#### YOUR TASK
Reproduce the whole listing that follows, exactly as it stands.

Segment Open

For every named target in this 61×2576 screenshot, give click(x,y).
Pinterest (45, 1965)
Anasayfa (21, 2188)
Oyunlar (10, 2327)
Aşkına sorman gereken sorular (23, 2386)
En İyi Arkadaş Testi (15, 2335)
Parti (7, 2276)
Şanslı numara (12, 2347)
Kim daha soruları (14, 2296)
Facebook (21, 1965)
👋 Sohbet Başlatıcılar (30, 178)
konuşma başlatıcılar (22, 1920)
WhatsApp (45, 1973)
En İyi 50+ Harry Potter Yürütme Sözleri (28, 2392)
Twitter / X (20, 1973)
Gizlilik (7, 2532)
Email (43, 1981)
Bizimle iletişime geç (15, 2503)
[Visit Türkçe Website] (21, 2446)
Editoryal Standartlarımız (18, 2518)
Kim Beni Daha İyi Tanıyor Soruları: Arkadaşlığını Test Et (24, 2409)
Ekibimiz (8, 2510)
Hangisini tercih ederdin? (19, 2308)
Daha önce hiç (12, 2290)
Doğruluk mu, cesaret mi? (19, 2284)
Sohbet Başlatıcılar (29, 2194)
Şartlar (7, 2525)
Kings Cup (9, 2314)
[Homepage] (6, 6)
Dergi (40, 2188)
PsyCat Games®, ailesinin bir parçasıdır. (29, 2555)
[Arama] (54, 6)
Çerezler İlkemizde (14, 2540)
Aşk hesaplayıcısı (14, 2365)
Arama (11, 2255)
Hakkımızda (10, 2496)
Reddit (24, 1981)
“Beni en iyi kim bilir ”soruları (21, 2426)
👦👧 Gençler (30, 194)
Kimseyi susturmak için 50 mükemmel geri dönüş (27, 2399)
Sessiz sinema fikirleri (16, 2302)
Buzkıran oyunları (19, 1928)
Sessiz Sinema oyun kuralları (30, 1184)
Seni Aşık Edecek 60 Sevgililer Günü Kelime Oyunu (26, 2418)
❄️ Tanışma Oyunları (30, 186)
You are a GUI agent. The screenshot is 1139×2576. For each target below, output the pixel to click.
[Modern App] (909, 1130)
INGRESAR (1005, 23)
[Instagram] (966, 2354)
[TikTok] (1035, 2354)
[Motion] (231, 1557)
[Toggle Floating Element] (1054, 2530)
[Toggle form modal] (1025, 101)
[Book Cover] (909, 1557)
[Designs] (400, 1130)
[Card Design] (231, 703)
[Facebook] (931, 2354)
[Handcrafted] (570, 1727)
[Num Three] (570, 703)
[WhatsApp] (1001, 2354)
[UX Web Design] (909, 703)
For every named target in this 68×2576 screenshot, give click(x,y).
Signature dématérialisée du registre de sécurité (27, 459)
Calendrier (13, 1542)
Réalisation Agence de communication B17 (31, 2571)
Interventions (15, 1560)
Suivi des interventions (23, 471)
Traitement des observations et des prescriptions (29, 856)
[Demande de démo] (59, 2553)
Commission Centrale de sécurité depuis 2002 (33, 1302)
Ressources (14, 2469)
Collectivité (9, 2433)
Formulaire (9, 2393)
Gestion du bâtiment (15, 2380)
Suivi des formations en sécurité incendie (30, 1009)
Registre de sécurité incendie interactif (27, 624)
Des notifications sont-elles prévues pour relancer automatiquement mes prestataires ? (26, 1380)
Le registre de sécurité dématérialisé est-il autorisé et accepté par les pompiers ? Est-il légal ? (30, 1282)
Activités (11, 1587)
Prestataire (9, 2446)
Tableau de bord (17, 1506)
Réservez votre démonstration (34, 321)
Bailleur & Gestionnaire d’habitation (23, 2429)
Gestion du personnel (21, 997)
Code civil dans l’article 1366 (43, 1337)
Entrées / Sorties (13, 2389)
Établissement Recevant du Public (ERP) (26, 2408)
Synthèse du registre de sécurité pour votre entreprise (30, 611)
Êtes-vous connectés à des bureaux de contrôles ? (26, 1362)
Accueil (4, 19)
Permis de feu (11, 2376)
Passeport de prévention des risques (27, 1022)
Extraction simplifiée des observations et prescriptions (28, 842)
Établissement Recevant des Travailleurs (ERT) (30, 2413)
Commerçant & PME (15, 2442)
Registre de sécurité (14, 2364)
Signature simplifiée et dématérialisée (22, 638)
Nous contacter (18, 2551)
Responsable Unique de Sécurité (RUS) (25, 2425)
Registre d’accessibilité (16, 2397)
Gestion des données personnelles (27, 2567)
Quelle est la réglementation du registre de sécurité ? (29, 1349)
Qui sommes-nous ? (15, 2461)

Segment Closed

#### EXPECTED ANSWER
For every named target in this 61×2576 screenshot, give click(x,y).
Pinterest (45, 1965)
Anasayfa (21, 2188)
Oyunlar (10, 2327)
Aşkına sorman gereken sorular (23, 2386)
En İyi Arkadaş Testi (15, 2335)
Parti (7, 2276)
Şanslı numara (12, 2347)
Kim daha soruları (14, 2296)
Facebook (21, 1965)
👋 Sohbet Başlatıcılar (30, 178)
konuşma başlatıcılar (22, 1920)
WhatsApp (45, 1973)
En İyi 50+ Harry Potter Yürütme Sözleri (28, 2392)
Twitter / X (20, 1973)
Gizlilik (7, 2532)
Email (43, 1981)
Bizimle iletişime geç (15, 2503)
[Visit Türkçe Website] (21, 2446)
Editoryal Standartlarımız (18, 2518)
Kim Beni Daha İyi Tanıyor Soruları: Arkadaşlığını Test Et (24, 2409)
Ekibimiz (8, 2510)
Hangisini tercih ederdin? (19, 2308)
Daha önce hiç (12, 2290)
Doğruluk mu, cesaret mi? (19, 2284)
Sohbet Başlatıcılar (29, 2194)
Şartlar (7, 2525)
Kings Cup (9, 2314)
[Homepage] (6, 6)
Dergi (40, 2188)
PsyCat Games®, ailesinin bir parçasıdır. (29, 2555)
[Arama] (54, 6)
Çerezler İlkemizde (14, 2540)
Aşk hesaplayıcısı (14, 2365)
Arama (11, 2255)
Hakkımızda (10, 2496)
Reddit (24, 1981)
“Beni en iyi kim bilir ”soruları (21, 2426)
👦👧 Gençler (30, 194)
Kimseyi susturmak için 50 mükemmel geri dönüş (27, 2399)
Sessiz sinema fikirleri (16, 2302)
Buzkıran oyunları (19, 1928)
Sessiz Sinema oyun kuralları (30, 1184)
Seni Aşık Edecek 60 Sevgililer Günü Kelime Oyunu (26, 2418)
❄️ Tanışma Oyunları (30, 186)
You are a GUI agent. The screenshot is 1139×2576. For each target below, output the pixel to click.
[Modern App] (909, 1130)
INGRESAR (1005, 23)
[Instagram] (966, 2354)
[TikTok] (1035, 2354)
[Motion] (231, 1557)
[Toggle Floating Element] (1054, 2530)
[Toggle form modal] (1025, 101)
[Book Cover] (909, 1557)
[Designs] (400, 1130)
[Card Design] (231, 703)
[Facebook] (931, 2354)
[Handcrafted] (570, 1727)
[Num Three] (570, 703)
[WhatsApp] (1001, 2354)
[UX Web Design] (909, 703)
For every named target in this 68×2576 screenshot, give click(x,y).
Signature dématérialisée du registre de sécurité (27, 459)
Calendrier (13, 1542)
Réalisation Agence de communication B17 (31, 2571)
Interventions (15, 1560)
Suivi des interventions (23, 471)
Traitement des observations et des prescriptions (29, 856)
[Demande de démo] (59, 2553)
Commission Centrale de sécurité depuis 2002 (33, 1302)
Ressources (14, 2469)
Collectivité (9, 2433)
Formulaire (9, 2393)
Gestion du bâtiment (15, 2380)
Suivi des formations en sécurité incendie (30, 1009)
Registre de sécurité incendie interactif (27, 624)
Des notifications sont-elles prévues pour relancer automatiquement mes prestataires ? (26, 1380)
Le registre de sécurité dématérialisé est-il autorisé et accepté par les pompiers ? Est-il légal ? (30, 1282)
Activités (11, 1587)
Prestataire (9, 2446)
Tableau de bord (17, 1506)
Réservez votre démonstration (34, 321)
Bailleur & Gestionnaire d’habitation (23, 2429)
Gestion du personnel (21, 997)
Code civil dans l’article 1366 (43, 1337)
Entrées / Sorties (13, 2389)
Établissement Recevant du Public (ERP) (26, 2408)
Synthèse du registre de sécurité pour votre entreprise (30, 611)
Êtes-vous connectés à des bureaux de contrôles ? (26, 1362)
Accueil (4, 19)
Permis de feu (11, 2376)
Passeport de prévention des risques (27, 1022)
Extraction simplifiée des observations et prescriptions (28, 842)
Établissement Recevant des Travailleurs (ERT) (30, 2413)
Commerçant & PME (15, 2442)
Registre de sécurité (14, 2364)
Signature simplifiée et dématérialisée (22, 638)
Nous contacter (18, 2551)
Responsable Unique de Sécurité (RUS) (25, 2425)
Registre d’accessibilité (16, 2397)
Gestion des données personnelles (27, 2567)
Quelle est la réglementation du registre de sécurité ? (29, 1349)
Qui sommes-nous ? (15, 2461)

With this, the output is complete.